Relevés de localisation d'éléments
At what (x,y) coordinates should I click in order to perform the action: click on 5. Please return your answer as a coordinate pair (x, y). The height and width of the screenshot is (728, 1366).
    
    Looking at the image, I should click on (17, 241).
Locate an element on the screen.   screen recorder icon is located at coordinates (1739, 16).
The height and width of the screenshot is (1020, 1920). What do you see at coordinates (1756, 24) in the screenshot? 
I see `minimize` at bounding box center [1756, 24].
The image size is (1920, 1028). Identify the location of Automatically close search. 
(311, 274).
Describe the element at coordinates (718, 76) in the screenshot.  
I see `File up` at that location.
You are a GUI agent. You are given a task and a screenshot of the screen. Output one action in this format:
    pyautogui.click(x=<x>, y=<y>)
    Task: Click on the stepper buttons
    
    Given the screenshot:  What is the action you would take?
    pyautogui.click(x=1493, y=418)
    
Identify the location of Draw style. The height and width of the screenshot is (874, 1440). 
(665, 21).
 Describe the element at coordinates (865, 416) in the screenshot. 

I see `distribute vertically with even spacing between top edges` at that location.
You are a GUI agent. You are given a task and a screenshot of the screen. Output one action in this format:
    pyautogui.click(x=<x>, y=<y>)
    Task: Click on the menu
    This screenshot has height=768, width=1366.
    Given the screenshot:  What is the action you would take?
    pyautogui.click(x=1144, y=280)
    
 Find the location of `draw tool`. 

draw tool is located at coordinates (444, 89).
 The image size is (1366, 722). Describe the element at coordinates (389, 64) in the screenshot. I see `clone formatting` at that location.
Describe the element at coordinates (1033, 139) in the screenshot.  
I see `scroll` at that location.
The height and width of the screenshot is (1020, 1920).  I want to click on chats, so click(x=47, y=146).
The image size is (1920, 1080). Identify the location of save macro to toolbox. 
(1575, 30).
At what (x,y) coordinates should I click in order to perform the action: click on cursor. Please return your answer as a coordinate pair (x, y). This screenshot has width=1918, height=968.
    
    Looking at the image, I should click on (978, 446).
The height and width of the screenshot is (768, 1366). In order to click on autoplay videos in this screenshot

Objectif: Reproduisez toutes ces lignes telles quelles, de la première à la dernière, sans rien y changer.

Résultat ci-dessous:
At what (x,y) coordinates should I click in order to perform the action: click on 5. Please return your answer as a coordinate pair (x, y). The height and width of the screenshot is (728, 1366).
    
    Looking at the image, I should click on (17, 241).
Locate an element on the screen.   screen recorder icon is located at coordinates (1739, 16).
The height and width of the screenshot is (1020, 1920). What do you see at coordinates (1756, 24) in the screenshot? 
I see `minimize` at bounding box center [1756, 24].
The image size is (1920, 1028). Identify the location of Automatically close search. 
(311, 274).
Describe the element at coordinates (718, 76) in the screenshot.  
I see `File up` at that location.
You are a GUI agent. You are given a task and a screenshot of the screen. Output one action in this format:
    pyautogui.click(x=<x>, y=<y>)
    Task: Click on the stepper buttons
    
    Given the screenshot:  What is the action you would take?
    pyautogui.click(x=1493, y=418)
    
Identify the location of Draw style. The height and width of the screenshot is (874, 1440). 
(665, 21).
 Describe the element at coordinates (865, 416) in the screenshot. 

I see `distribute vertically with even spacing between top edges` at that location.
You are a GUI agent. You are given a task and a screenshot of the screen. Output one action in this format:
    pyautogui.click(x=<x>, y=<y>)
    Task: Click on the menu
    This screenshot has height=768, width=1366.
    Given the screenshot:  What is the action you would take?
    pyautogui.click(x=1144, y=280)
    
 Find the location of `draw tool`. 

draw tool is located at coordinates (444, 89).
 The image size is (1366, 722). Describe the element at coordinates (389, 64) in the screenshot. I see `clone formatting` at that location.
Describe the element at coordinates (1033, 139) in the screenshot.  
I see `scroll` at that location.
The height and width of the screenshot is (1020, 1920).  I want to click on chats, so click(x=47, y=146).
The image size is (1920, 1080). Identify the location of save macro to toolbox. 
(1575, 30).
At what (x,y) coordinates should I click in order to perform the action: click on cursor. Please return your answer as a coordinate pair (x, y). This screenshot has width=1918, height=968.
    
    Looking at the image, I should click on (978, 446).
The height and width of the screenshot is (768, 1366). In order to click on autoplay videos in this screenshot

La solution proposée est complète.